Led by local leftwing media (e.g. San Francisco Chronicle), and now again by our President, the crowd is getting pretty worked up about our already vilified ‘1%’. Perkins identifies the growing “libelous and cruel attacks” on the wealthier among us that arise out of “a very dangerous drift in our American thinking.” He concludes, “Kristallnacht (9-10nov38) was unthinkable in 1930; is its descendent ‘progressive’ radicalism unthinkable now?”
[26jan14 update] Thanks to a correspondent and reader, we now hear from the Left about income inequality and the 1%. Leftwing economist Robert Reich worries about the lack of street demonstrations to answer America’s income and wealth distribution woes as he sees them. Reich also worries about something that could end in revolution or (gasp) the Great Divide, revelations that should be news to the grassroots collectivist chorus who see these ideas as only overheated concerns from redneck conservatives. His piece ‘Why There’s No Outcry’ is worth a read; it concludes with, “At some point, working people, students, and the broad public will have had enough. They will reclaim our economy and our democracy. This has been the central lesson of American history. Reform is less risky than revolution, but the longer we wait the more likely it will be the latter.”
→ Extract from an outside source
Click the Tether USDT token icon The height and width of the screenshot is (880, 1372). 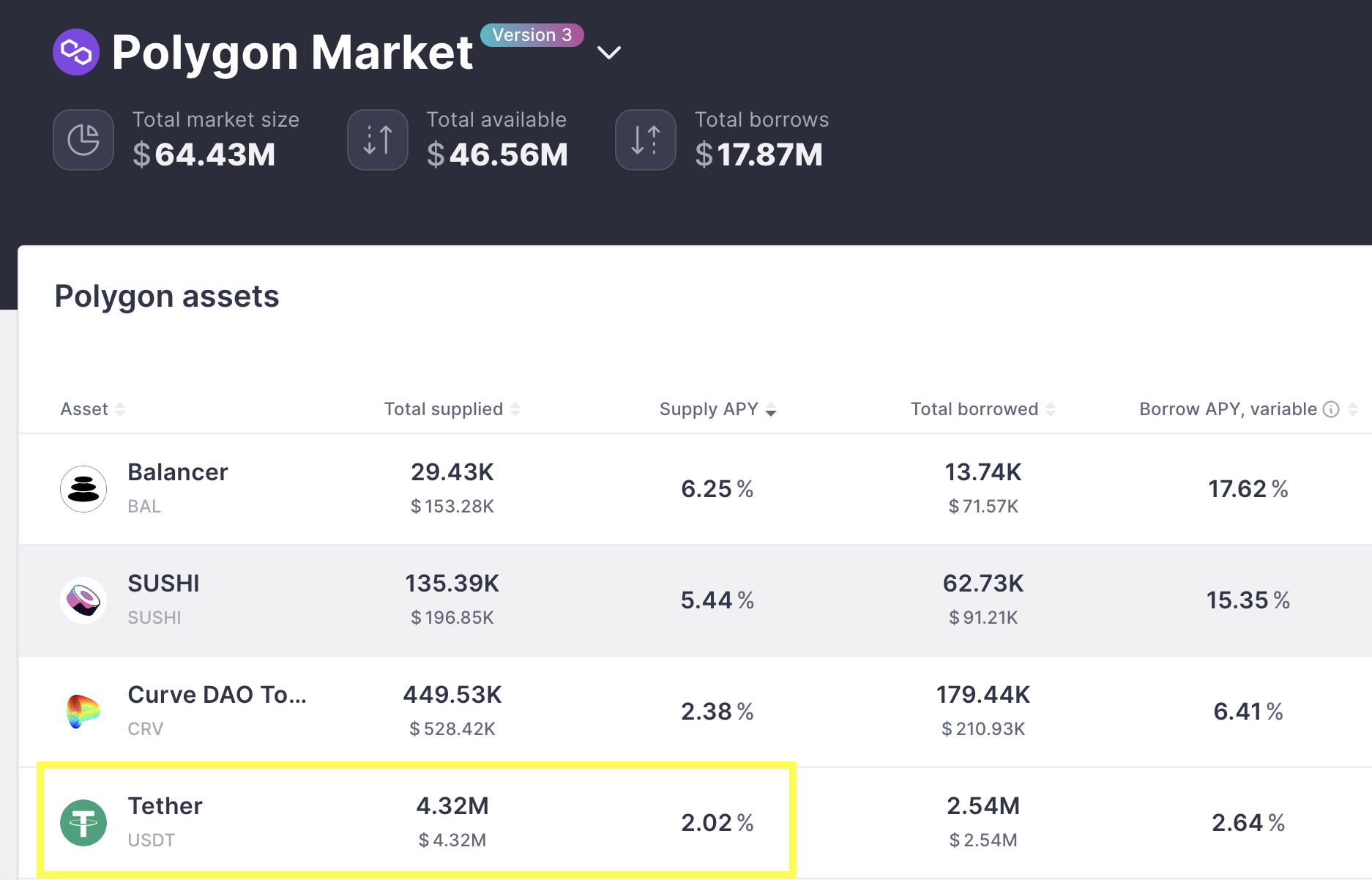pyautogui.click(x=83, y=823)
[27jan14 update] As long argued here, math and programming are skills that can and should be taught much earlier in school systems that intend to produce workers who have a chance of earning some significantly (what progressives call) inequitable wages during their careers. A reader sends news that my native Estonia is “making another leap ahead of the curve by beginning to implement Computer-Based Math ™” as reported by none other than Conrad Wolfram of Mathematica™ fame in ‘Computer Based Math Continues to Gain Momentum’.
We have discussed the importance and role of STEM careers to keep America in the forefront of developing and implementing LST (labor supplanting technologies) and increasing our overall quality of life. Yet our Left dominated schools ignore approaches like these and continue to sink our younger generations ever lower on the global scale of educational achievement. Instead, we seem to like class warfare wherein the state steps in to equalize things and deliver social justice at gunpoint. On the eve of the messiah’s latest missive, why don’t we consider giving the kids a real education, and then turning them loose in a market that rewards merit?